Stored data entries

»»

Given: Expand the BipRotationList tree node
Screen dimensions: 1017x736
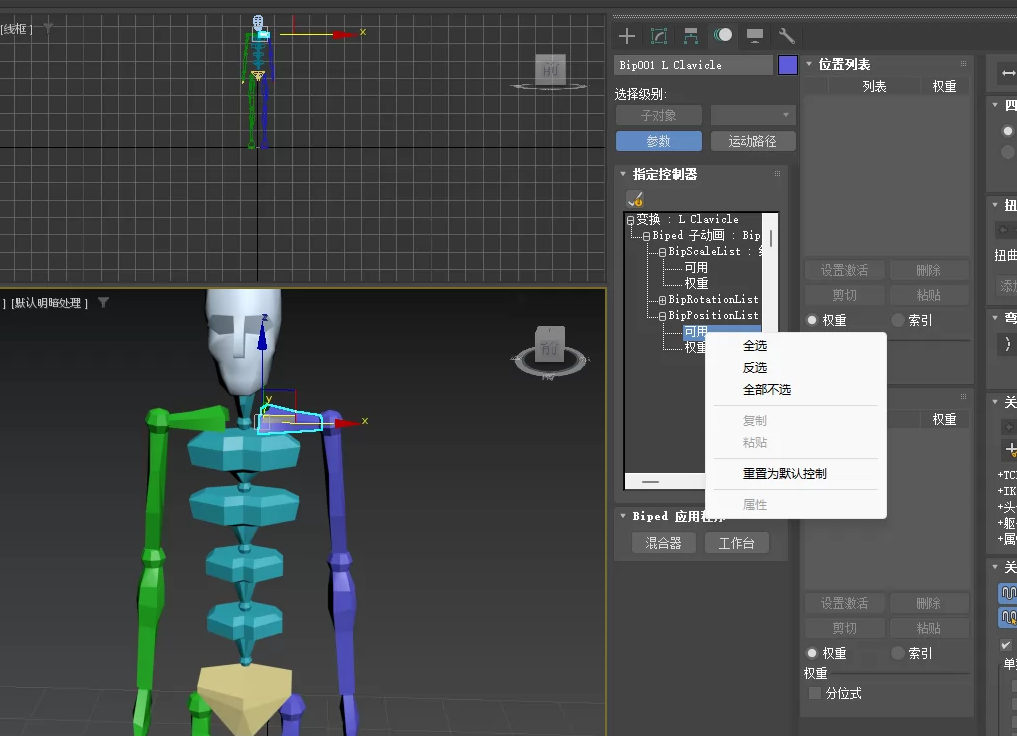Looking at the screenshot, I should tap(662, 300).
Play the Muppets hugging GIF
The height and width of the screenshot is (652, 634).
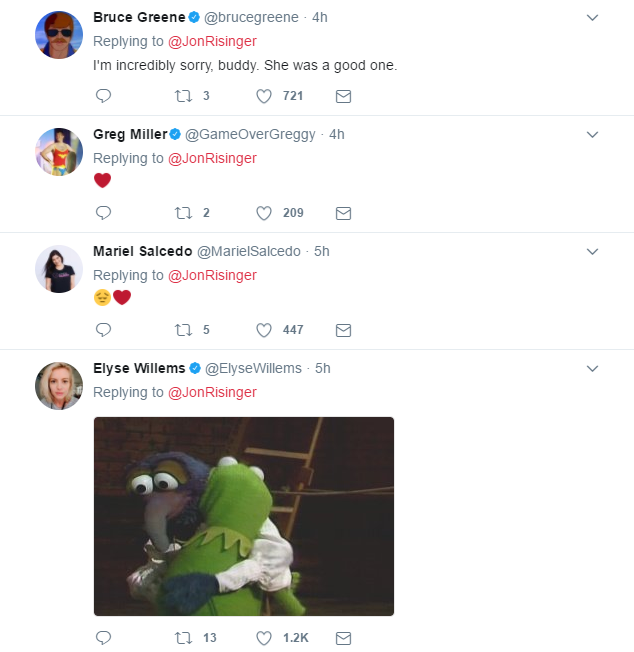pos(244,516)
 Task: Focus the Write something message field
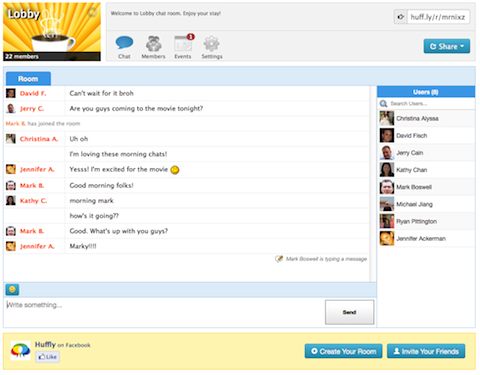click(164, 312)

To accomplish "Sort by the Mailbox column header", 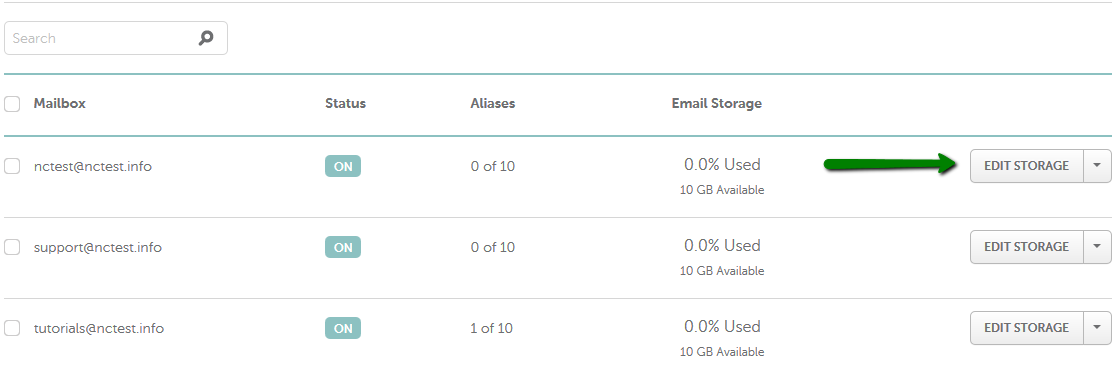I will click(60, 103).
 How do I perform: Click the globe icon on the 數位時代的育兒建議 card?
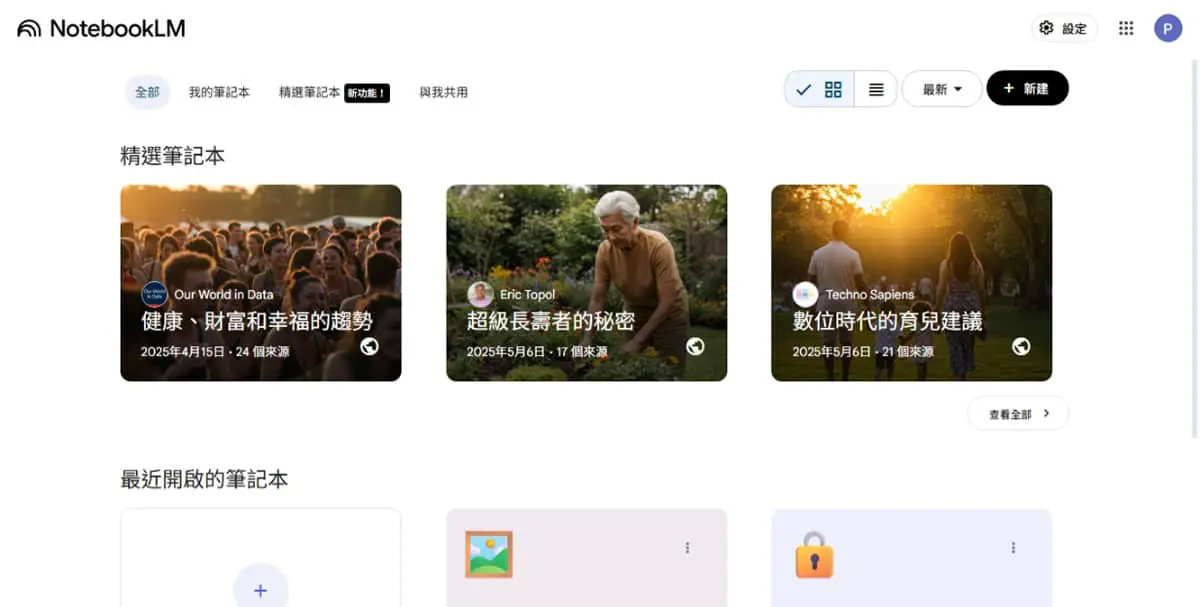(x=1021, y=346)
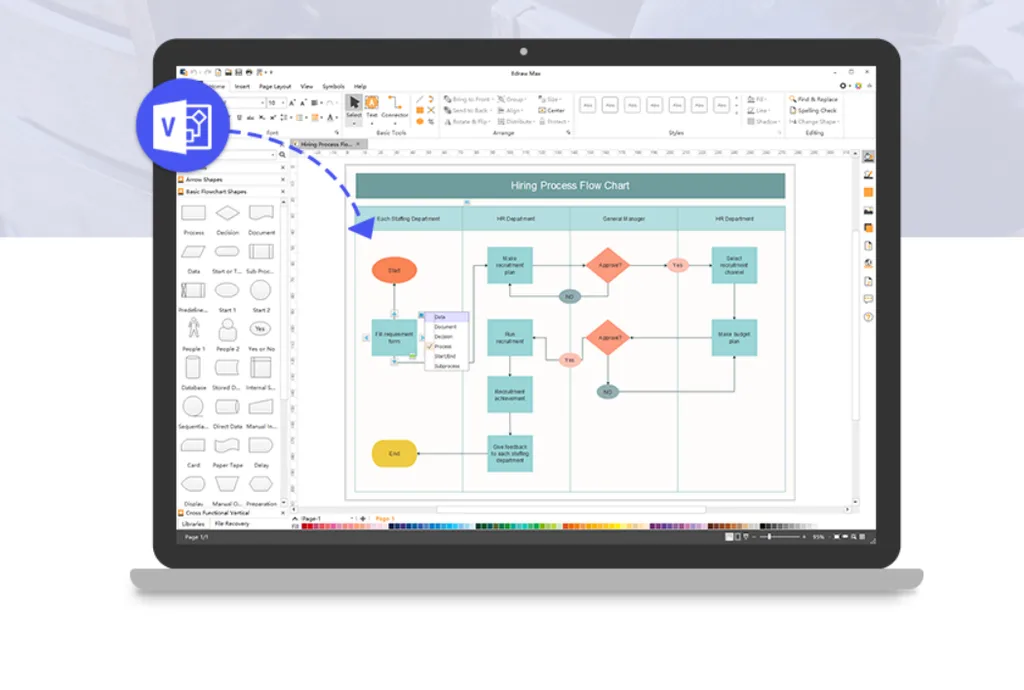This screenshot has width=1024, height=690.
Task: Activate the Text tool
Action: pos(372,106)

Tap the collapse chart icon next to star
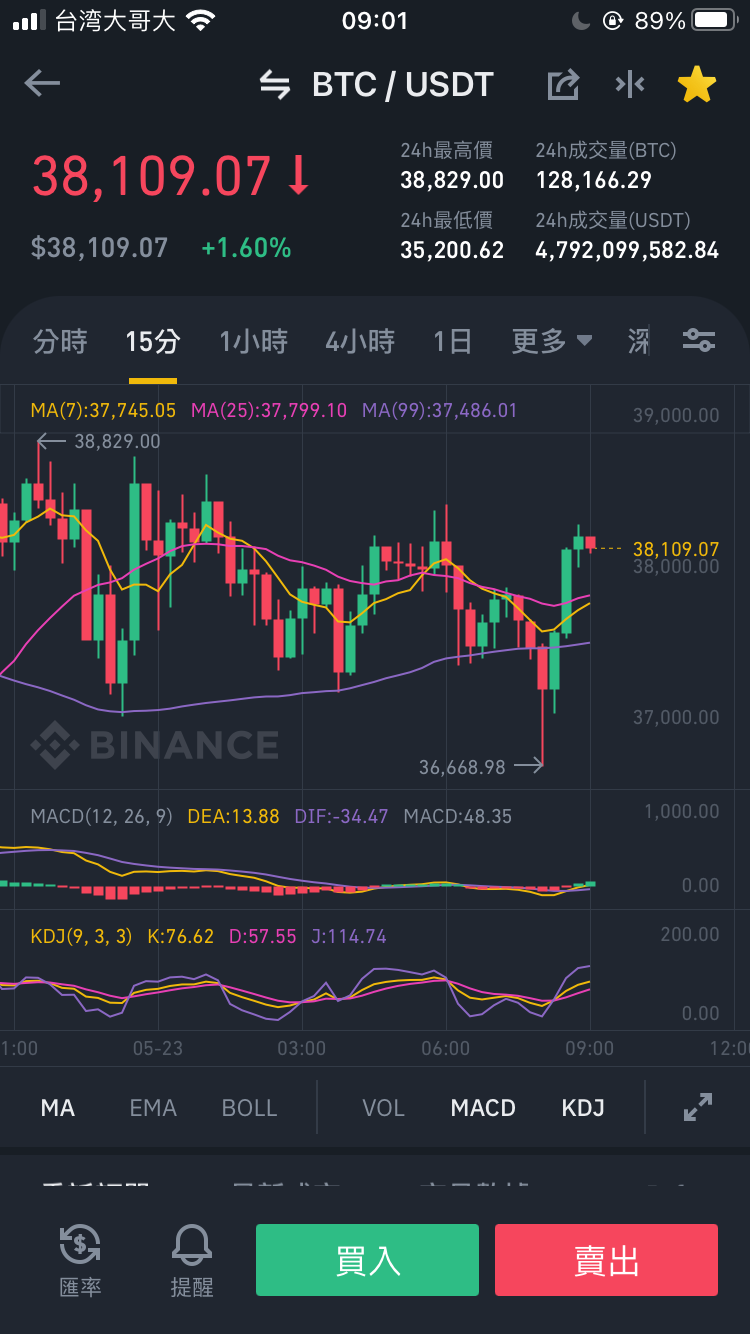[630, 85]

««

Print only the lines from the one with "How do I perform: Click" through the last line of the data above, exactly and with both ends, and please omit any pictures.

YOUR SOLUTION »
 How do I perform: Click the globe icon on the 數位時代的育兒建議 card?
(x=1021, y=346)
This screenshot has width=1024, height=690.
Task: Activate the Text tool
Action: pos(372,106)

Tap the collapse chart icon next to star
[630, 85]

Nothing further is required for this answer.